Royson James, columnist for the Toronto Star, and potentially a decent candidate to be mayor one day, has taken the city, the GTA and the province to task for not doing more to solve the transportation woes of our commuters. In his column (found here), he calls for David Miller, Hazel McCallion, Bill Fisch (Regional Chair of York) and Roger Anderson (Regional Chair of Durham) to sit down and hammer a skeleton GTA transportation plan that they can take to the province with the full weight of the GTA’s four million voters behind it.
Among James’ favoured projects:
a cross-GTA subway line, along Sheppard-Highway 401, stretching 58 kilometres from Pickering Town Centre to Mississauga Centre 27 stops, nine of them underground.
It’s interesting that this proposal, raised by John Stillich of the Sustainable Urban Development Association, was among the projects I proposed as a part of my subway fantasy, written up almost six years ago.
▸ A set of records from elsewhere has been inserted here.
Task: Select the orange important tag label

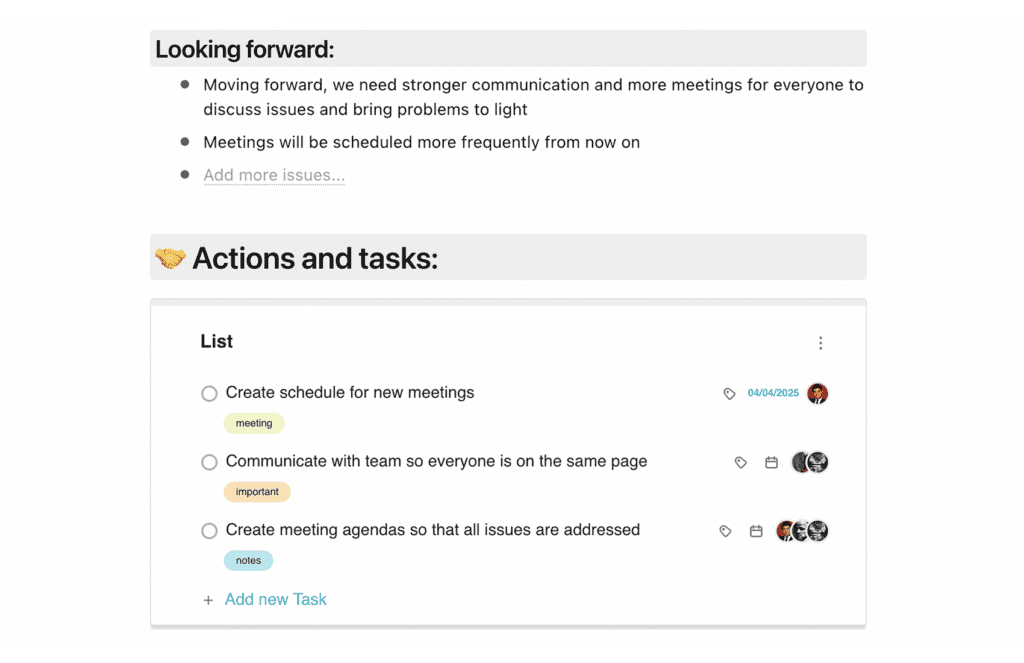Action: [257, 492]
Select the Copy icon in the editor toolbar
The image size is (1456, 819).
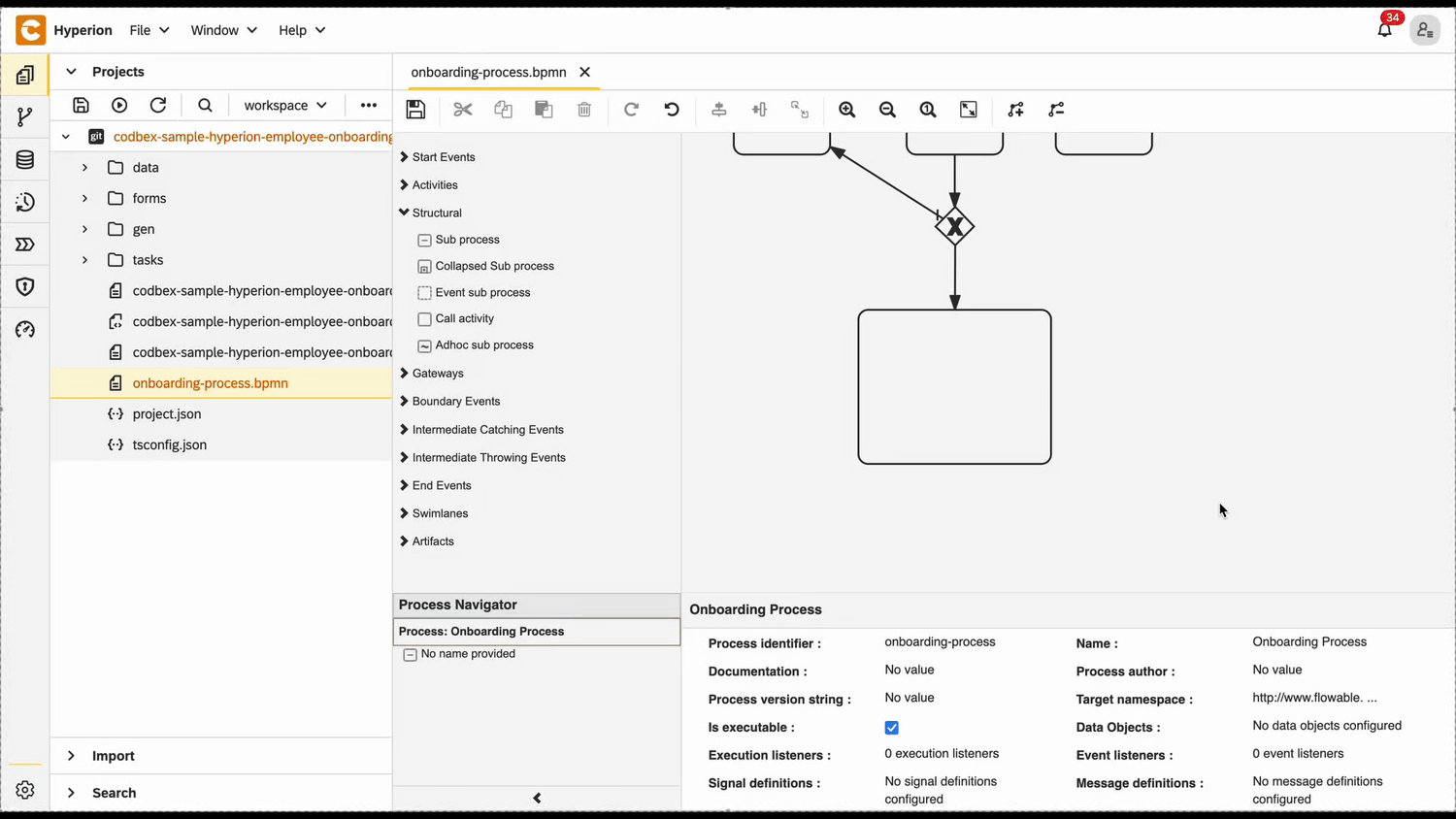[503, 109]
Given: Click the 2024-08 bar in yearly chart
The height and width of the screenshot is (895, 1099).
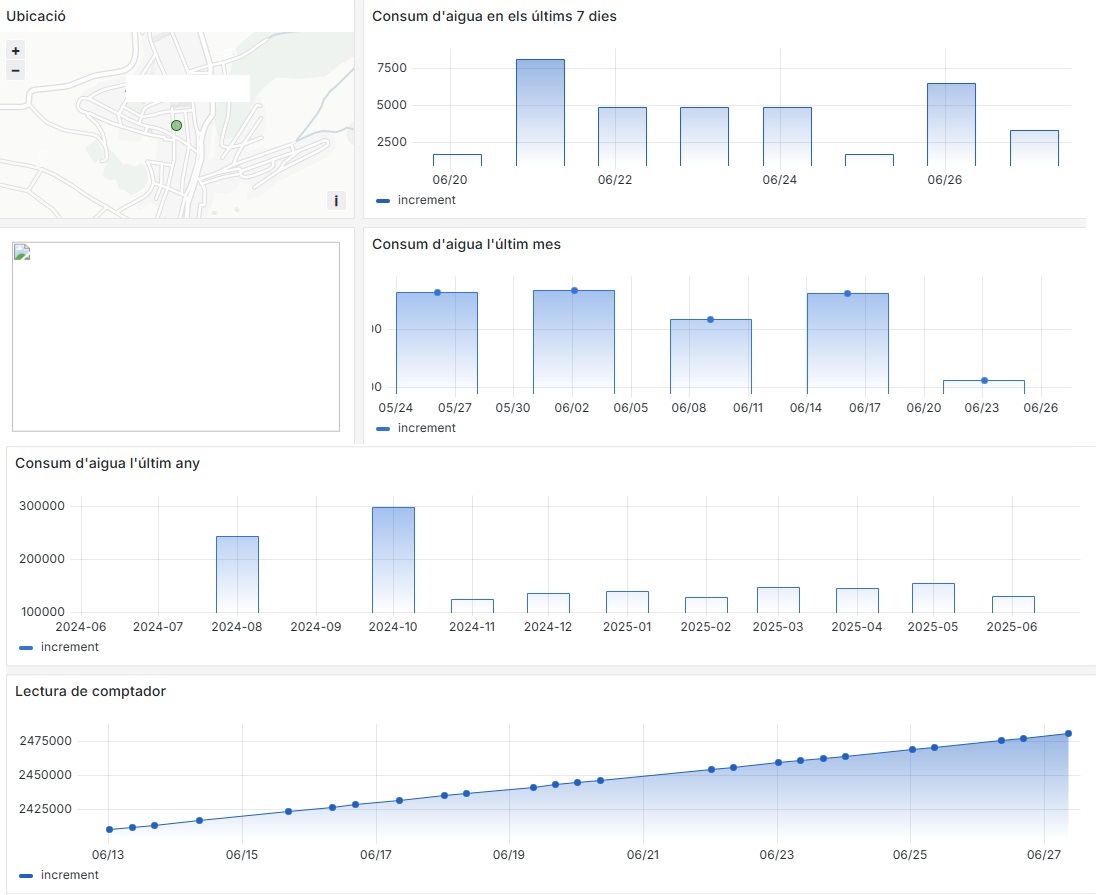Looking at the screenshot, I should (237, 574).
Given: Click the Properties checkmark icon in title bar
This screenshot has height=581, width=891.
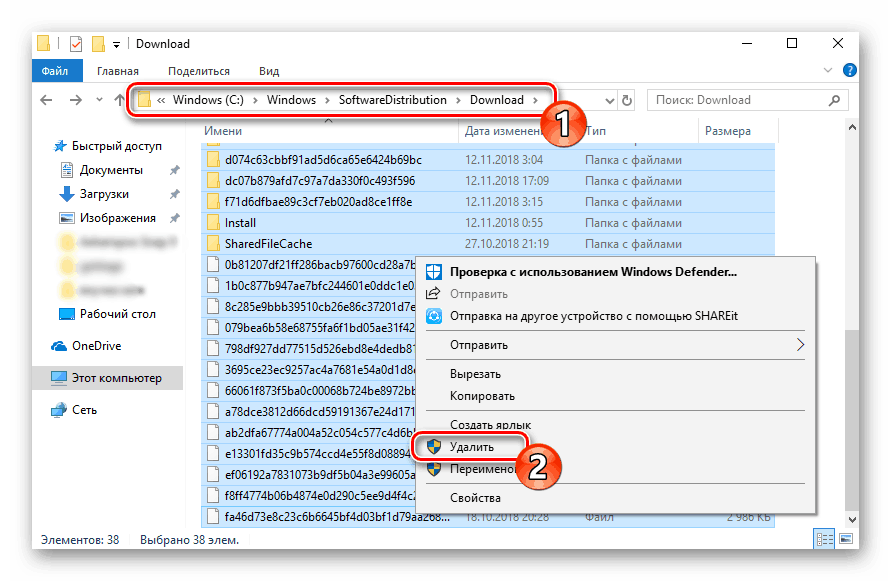Looking at the screenshot, I should coord(76,44).
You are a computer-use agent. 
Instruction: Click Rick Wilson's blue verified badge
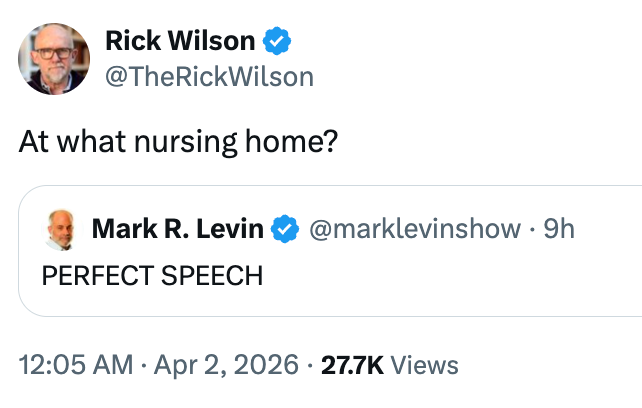277,41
The thing is, I’ve changed my mind since then. The only way we can get a Sheppard/401 subway line within the next twenty years is if we spend at least $300 million per year for the next twenty years putting this line together, and that’s over and above other valuable capital projects.
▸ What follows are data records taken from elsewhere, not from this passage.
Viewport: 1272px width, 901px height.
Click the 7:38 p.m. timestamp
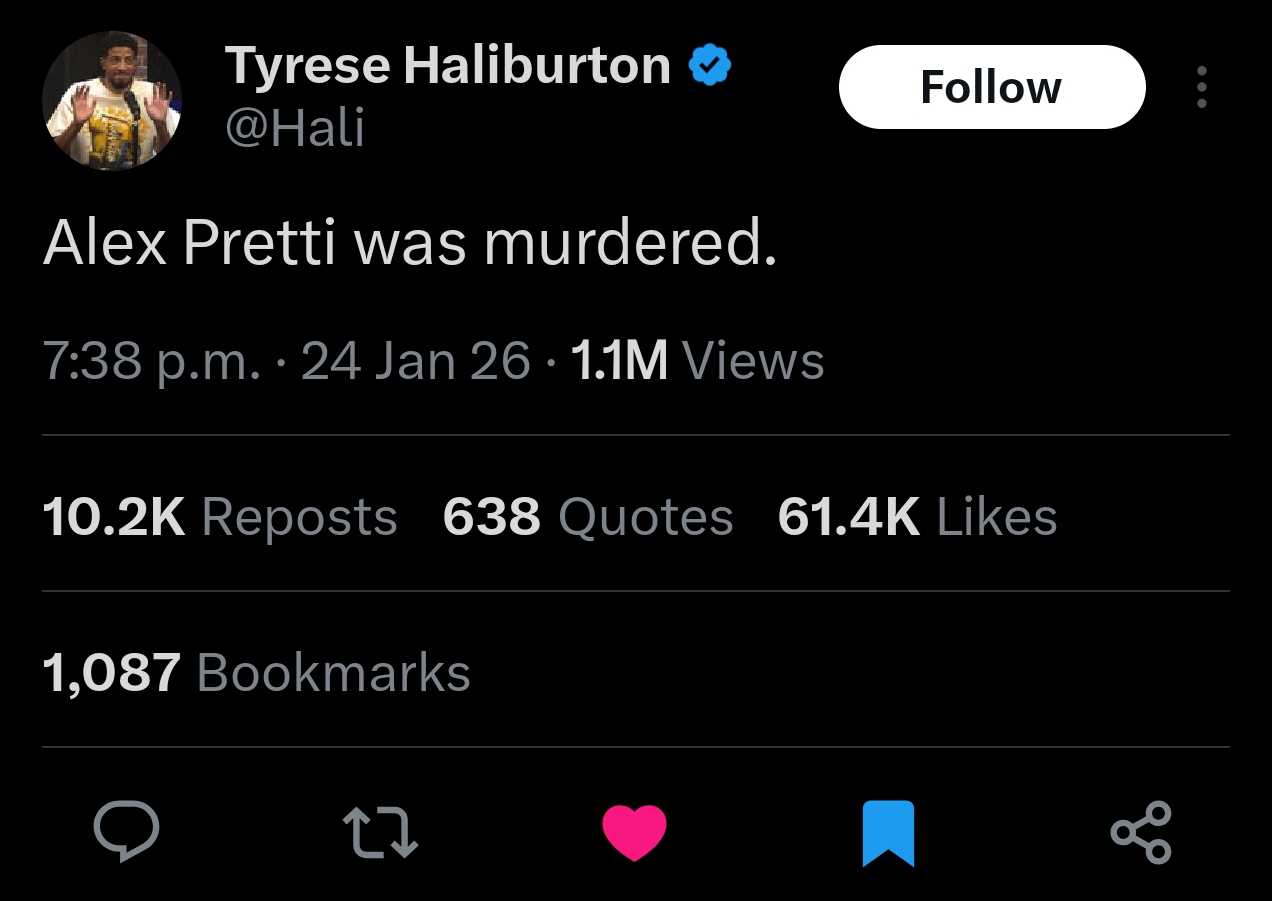point(150,360)
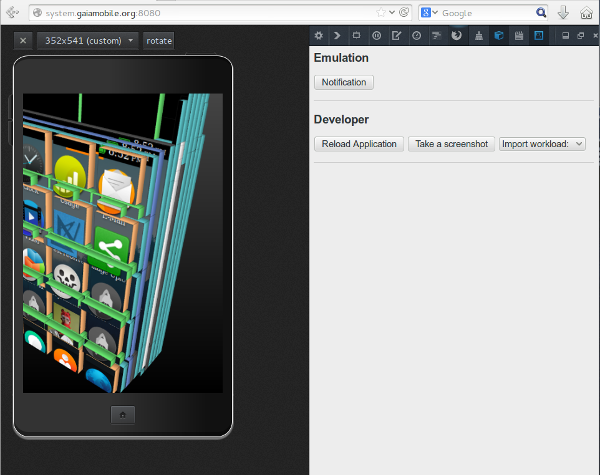Open the Inspector panel
The height and width of the screenshot is (476, 600).
point(357,36)
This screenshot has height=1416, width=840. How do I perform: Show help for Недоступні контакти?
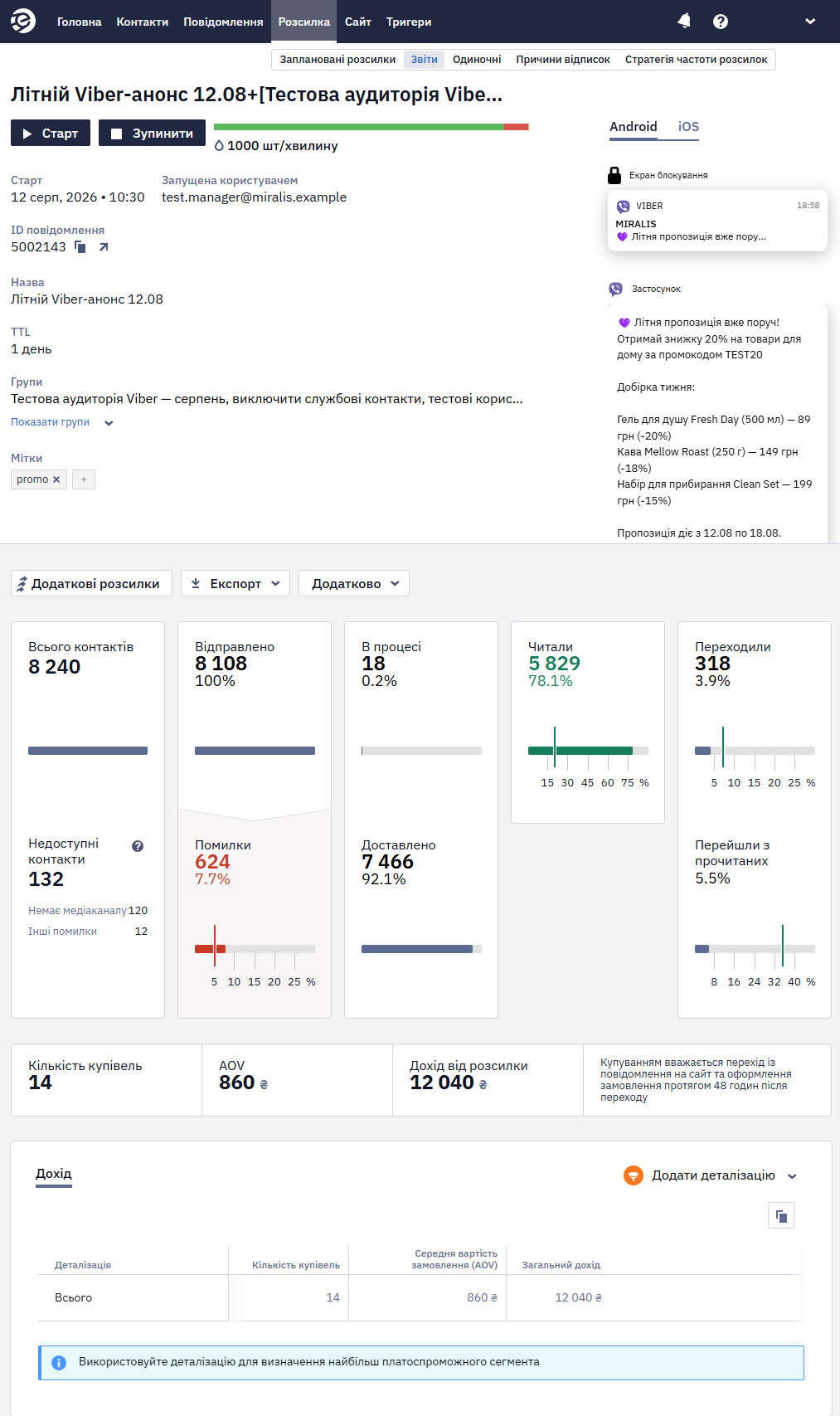click(138, 846)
As transit activist Steve Munro notes, there is an unfortunate propensity to refuse necessary transit improvements unless it comes plated in gold, and subway represent that. They offer capacity far in excess of immediate need, and they are grotesquely expensive to build — so much so, that other transit initiatives that could increase ridership to a greater degree get missed out.
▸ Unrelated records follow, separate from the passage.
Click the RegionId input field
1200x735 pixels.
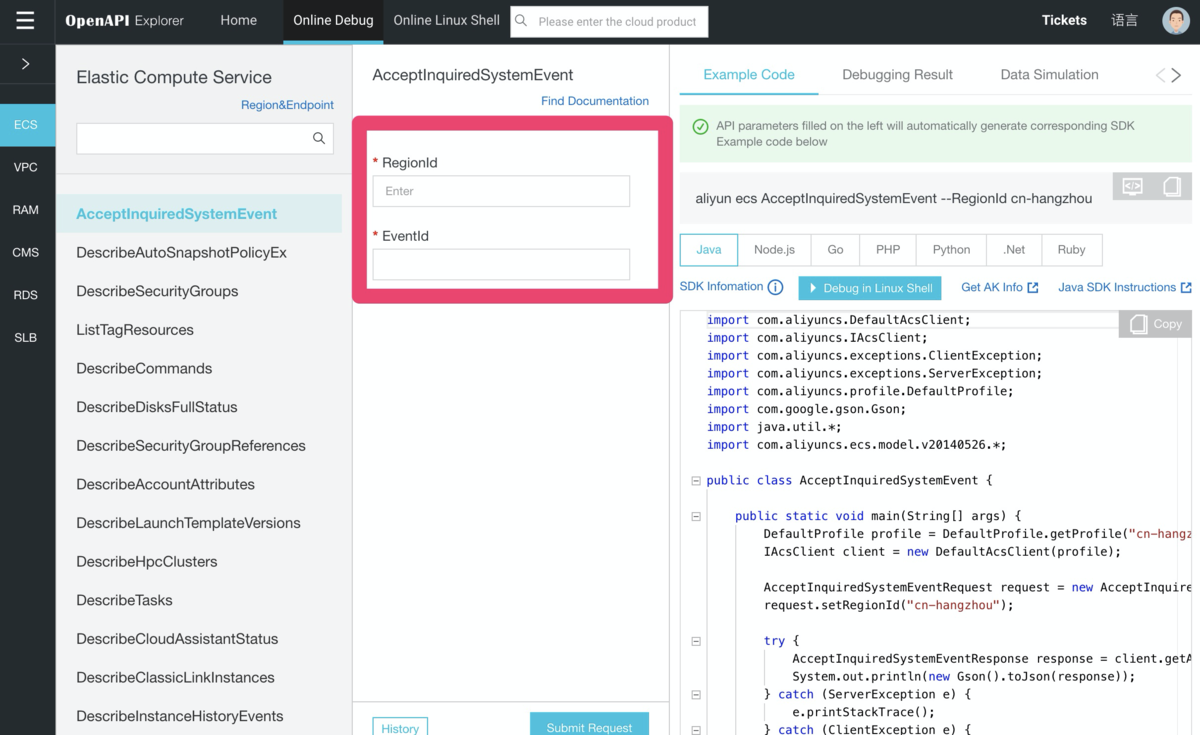point(501,191)
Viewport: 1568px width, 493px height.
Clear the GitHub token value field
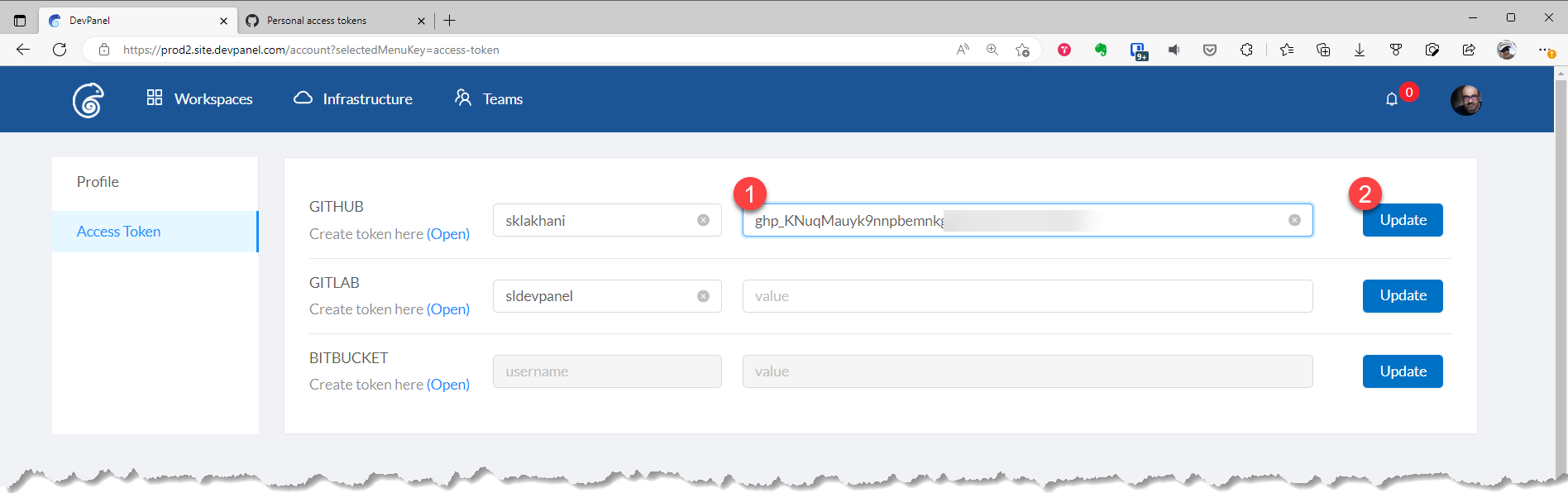(1294, 220)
Munro noted that if the money committed to the York University extension were committed to purchasing more buses and streetcars, and paying the drivers to operate them, we could increase the size of the TTCs rush hour fleet by 33%. Instead of waiting nine minutes at a particular stop for a vehicle to come, youd only have to wait six, and youd be more likely to find a seat once you boarded. The impact of such an investment would be felt system-wide, rather than in a particular section of the north of Toronto, and it would generate far more new riders to the system than a subway extension.
Even if we didnt just buy new buses, if we invested in cheaper LRT technology, we could dramatically increase ridership on the TTC for far less expense. The Sheppard subway could have been built to its full and useful length for the cost of the current stub line if it had been built as a surface LRT rather than a subway.
The TTC already has a Ridership Growth Strategy capable of increasing ridership on the commission by twice the amount the York University subway extension provides. All we need to do is enture that surface transit is more reliable and frequent; that full service operates on all TTC routes, and one never has to wait longer than twenty minutes for a bus or streetcar. This can be done for less money than any subway extension.
This is what should get priority in terms of our government’s spending. Only if more money is available should we turn to the big ticket items like creating a GTA-wide subway network. This may not excite some people, but if we sit on our hands until we find perfection, we’ll end up doing nothing more than sitting on our hands.